Microsoft will offer an application marketplace within Sharepoint 2010 that will integrate with third-party applications from its partner network. No date has been set for the marketplace lauch but it will evolve from “The Gallery” a feature that provides Sharepoint 2010 users access to templates.

In an interview we did at Enterprise 2.0, Christian Finn said Microsoft will offer the marketplace for vendors who want to sell their products through the Sharepoint platform.
“We will have a route to market for vendors who want to have applications and add-ons available,” Finn said.
Conceptually, Finn said, you think about a marketplace idea. Customers will navigate from the Sharepoint interface to see what web parts are available for a trial period.
Finn said that from their perspective, collaboration is mostly on-premise. Customers are starting to move to the cloud. “We are seeing early customers starting to move. When we see that bell curve adoption we will definitely be there.”
But collaboration services are increasingly cloud-based. MindTouch, SocialCast, Socialtext and a host of other companies are offering best-of-breed-services.
The availability of a marketplace brings up a lot of questions about the role that partners will play with Sharepoint. But it also raises interesting competitive questions about the role of Sharepoint as a cloud-based service. It almost looks like it will be more of a Software-as-a-Servce (SaaS) than the on-premise platform it is today.
The Sharepoint application marketplace will evolve out of The Gallery, a resource within Sharepoint 2010 that serves as a central place for templates. Microsoft will initially offer their own web parts through Gallery. Eventually the service will take a different name and migrate to offering partner services.

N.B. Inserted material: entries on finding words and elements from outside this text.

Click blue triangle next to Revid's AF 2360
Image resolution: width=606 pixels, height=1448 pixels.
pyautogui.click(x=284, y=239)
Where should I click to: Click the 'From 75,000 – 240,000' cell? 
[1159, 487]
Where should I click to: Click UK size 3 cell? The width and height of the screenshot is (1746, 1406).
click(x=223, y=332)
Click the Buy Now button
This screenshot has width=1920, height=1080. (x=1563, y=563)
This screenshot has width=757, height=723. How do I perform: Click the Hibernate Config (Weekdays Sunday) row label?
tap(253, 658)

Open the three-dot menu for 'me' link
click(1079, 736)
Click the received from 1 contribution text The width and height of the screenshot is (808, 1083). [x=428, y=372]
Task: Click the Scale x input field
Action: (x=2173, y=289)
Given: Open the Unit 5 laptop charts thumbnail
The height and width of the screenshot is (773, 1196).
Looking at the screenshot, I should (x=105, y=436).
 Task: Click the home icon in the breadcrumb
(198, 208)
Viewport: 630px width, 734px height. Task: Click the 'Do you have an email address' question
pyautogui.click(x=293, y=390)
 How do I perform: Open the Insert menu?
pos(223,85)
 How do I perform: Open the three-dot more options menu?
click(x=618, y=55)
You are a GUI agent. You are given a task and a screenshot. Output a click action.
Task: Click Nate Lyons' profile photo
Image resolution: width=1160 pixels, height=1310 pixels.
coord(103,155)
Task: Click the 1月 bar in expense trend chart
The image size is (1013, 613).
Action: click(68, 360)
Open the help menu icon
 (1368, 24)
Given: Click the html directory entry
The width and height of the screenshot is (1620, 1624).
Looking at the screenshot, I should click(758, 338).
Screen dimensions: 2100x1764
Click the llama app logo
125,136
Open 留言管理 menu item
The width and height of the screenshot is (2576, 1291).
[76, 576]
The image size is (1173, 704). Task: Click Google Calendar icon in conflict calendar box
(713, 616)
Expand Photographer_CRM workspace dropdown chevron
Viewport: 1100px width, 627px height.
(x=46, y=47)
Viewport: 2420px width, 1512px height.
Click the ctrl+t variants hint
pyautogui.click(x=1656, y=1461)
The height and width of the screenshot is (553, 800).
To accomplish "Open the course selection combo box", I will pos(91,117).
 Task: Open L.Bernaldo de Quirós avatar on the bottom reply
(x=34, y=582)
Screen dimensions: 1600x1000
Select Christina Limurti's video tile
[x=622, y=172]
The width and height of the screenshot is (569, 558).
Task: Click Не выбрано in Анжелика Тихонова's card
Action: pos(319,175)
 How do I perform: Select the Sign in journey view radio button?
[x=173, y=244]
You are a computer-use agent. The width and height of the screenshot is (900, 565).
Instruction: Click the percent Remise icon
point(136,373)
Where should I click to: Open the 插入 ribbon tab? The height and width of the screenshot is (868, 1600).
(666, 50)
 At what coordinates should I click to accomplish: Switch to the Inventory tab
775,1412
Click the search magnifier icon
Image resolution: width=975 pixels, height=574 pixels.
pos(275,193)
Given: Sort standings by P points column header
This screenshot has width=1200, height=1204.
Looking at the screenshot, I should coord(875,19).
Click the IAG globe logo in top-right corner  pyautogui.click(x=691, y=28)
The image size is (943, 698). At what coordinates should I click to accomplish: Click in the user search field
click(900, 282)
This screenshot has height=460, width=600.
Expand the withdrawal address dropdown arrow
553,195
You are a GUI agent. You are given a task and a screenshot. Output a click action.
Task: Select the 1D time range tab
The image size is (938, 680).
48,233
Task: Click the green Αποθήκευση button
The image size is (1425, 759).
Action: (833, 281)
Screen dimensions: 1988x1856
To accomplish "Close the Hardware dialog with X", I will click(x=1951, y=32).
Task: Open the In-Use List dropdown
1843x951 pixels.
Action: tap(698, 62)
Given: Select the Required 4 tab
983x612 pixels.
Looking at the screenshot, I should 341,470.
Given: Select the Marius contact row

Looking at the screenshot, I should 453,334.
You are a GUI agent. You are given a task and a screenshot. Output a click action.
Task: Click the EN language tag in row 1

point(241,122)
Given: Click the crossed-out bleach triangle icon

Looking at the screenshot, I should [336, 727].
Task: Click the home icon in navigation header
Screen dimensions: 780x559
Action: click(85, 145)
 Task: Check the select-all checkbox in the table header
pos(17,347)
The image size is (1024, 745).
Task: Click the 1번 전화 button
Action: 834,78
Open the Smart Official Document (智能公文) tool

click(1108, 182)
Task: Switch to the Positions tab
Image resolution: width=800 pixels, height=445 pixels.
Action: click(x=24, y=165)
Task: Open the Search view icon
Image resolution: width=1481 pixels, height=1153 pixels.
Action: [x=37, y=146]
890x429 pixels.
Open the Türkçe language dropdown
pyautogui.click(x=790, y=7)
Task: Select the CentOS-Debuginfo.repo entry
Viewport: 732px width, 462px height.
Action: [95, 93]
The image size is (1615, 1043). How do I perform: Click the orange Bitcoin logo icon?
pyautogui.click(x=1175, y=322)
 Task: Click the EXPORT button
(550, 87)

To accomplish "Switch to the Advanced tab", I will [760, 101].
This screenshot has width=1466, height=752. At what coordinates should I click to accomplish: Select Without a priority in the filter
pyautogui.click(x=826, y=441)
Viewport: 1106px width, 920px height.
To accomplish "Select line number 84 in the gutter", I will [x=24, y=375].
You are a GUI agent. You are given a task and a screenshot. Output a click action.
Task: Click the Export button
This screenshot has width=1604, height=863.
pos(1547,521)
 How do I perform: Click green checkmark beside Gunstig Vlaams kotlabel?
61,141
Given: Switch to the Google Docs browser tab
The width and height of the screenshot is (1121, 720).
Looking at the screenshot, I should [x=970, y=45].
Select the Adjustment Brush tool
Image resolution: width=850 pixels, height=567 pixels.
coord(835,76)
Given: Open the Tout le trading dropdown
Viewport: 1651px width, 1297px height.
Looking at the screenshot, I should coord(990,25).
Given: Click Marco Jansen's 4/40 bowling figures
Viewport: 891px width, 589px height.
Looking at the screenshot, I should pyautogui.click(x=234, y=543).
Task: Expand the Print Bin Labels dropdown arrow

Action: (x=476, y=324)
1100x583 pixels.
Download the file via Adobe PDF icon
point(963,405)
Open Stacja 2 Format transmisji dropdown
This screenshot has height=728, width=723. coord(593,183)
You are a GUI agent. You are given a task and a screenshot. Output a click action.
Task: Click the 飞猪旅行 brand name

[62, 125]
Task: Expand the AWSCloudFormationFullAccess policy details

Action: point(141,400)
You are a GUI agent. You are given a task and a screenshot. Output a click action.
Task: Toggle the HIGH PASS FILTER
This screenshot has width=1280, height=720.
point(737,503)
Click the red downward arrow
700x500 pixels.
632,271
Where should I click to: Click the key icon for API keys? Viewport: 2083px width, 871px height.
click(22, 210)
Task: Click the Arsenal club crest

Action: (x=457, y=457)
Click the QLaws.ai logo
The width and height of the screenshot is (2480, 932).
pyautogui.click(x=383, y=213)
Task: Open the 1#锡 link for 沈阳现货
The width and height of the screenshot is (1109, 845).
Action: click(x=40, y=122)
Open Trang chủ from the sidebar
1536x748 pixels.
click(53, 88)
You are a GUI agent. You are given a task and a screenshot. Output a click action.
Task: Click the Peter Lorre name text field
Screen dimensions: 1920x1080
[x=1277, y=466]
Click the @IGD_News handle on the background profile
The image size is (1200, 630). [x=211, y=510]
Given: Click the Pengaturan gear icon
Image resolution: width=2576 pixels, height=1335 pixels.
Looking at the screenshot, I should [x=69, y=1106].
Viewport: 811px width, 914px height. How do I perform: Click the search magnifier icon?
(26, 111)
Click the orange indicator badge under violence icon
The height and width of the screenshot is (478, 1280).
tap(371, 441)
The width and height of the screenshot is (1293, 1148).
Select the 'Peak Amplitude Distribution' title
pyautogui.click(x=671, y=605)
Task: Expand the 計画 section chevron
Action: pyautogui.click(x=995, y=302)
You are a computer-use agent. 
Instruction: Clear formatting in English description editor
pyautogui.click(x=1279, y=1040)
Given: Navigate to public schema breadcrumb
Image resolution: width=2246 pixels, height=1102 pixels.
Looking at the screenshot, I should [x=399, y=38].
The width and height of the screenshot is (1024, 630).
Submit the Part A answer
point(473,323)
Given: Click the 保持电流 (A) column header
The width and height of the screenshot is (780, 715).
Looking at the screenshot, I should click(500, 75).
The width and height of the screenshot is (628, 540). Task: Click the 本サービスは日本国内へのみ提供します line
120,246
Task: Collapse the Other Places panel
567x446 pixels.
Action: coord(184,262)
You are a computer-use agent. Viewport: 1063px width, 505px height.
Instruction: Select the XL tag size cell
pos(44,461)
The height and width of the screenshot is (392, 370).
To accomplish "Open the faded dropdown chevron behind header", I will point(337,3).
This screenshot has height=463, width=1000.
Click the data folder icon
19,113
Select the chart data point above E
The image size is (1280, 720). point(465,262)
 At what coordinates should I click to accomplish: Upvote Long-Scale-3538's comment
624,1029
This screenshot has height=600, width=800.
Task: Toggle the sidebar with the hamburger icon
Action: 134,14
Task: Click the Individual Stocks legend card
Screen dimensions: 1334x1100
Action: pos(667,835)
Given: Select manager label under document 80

We asked Finn what the model will look like. Will it be pay per use? How will the application marketplace be administered? Finn said most of the details are being worked out in Redmond.
The service will have IT safeguards. Finn said that IT managers will have a level of control over what applications users may integrate.
What Finn describes sounds similar to application platforms now commercially available. Salesfoce.com is the obvious example. TheirForce.com platform is a full development environment. AppExchange is the platform for building third party applications on Salesforce.com CRM.
Dazzle from Citrix also comes to mind. It is an iTunes like service that is all about making IT more consumer friendly. Employees may choose the applications that they want to purchase. The service is set up as a store front that can automatically stream the application on a virtual desktop to a Windows PC, a Mac or an iPhone.
Details are few about the application marketplace that will be offered through Sharepoint. But it does point to the increasing significance of third-party applications for the Sharepoint platform and how the service may evolve as cloud computing becomes more prevalent.